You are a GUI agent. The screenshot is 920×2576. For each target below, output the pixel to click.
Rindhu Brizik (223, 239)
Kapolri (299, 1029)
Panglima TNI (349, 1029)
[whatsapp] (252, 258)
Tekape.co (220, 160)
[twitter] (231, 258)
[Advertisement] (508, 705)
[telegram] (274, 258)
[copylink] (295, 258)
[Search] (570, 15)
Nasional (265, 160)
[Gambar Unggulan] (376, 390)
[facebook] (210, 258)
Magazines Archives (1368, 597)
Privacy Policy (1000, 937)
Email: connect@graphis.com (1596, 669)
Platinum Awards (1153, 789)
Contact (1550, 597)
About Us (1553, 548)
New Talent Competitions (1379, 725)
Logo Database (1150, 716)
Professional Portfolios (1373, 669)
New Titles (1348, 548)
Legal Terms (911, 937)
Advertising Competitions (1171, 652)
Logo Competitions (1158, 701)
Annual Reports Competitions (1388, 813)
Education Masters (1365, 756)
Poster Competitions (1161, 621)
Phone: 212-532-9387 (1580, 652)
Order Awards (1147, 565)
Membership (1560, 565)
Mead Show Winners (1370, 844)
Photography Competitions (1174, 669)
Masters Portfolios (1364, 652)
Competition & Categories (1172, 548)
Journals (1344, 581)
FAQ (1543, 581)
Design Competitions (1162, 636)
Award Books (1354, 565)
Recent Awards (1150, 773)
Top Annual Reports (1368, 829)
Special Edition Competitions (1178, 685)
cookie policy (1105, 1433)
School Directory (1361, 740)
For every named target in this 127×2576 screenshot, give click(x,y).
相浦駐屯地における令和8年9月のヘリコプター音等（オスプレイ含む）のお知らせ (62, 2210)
++++++++
The task — Transcribe every entry exactly as it reads.

Solution —
You are a GUI agent. The screenshot is 920×2576. For each target below, output the pixel to click.
Rindhu Brizik (223, 239)
Kapolri (299, 1029)
Panglima TNI (349, 1029)
[whatsapp] (252, 258)
Tekape.co (220, 160)
[twitter] (231, 258)
[Advertisement] (508, 705)
[telegram] (274, 258)
[copylink] (295, 258)
[Search] (570, 15)
Nasional (265, 160)
[Gambar Unggulan] (376, 390)
[facebook] (210, 258)
Magazines Archives (1368, 597)
Privacy Policy (1000, 937)
Email: connect@graphis.com (1596, 669)
Platinum Awards (1153, 789)
Contact (1550, 597)
About Us (1553, 548)
New Talent Competitions (1379, 725)
Logo Database (1150, 716)
Professional Portfolios (1373, 669)
New Titles (1348, 548)
Legal Terms (911, 937)
Advertising Competitions (1171, 652)
Logo Competitions (1158, 701)
Annual Reports Competitions (1388, 813)
Education Masters (1365, 756)
Poster Competitions (1161, 621)
Phone: 212-532-9387 (1580, 652)
Order Awards (1147, 565)
Membership (1560, 565)
Mead Show Winners (1370, 844)
Photography Competitions (1174, 669)
Masters Portfolios (1364, 652)
Competition & Categories (1172, 548)
Journals (1344, 581)
FAQ (1543, 581)
Design Competitions (1162, 636)
Award Books (1354, 565)
Recent Awards (1150, 773)
Top Annual Reports (1368, 829)
Special Edition Competitions (1178, 685)
cookie policy (1105, 1433)
School Directory (1361, 740)
For every named target in this 127×2576 screenshot, give click(x,y).
相浦駐屯地における令和8年9月のヘリコプター音等（オスプレイ含む）のお知らせ (62, 2210)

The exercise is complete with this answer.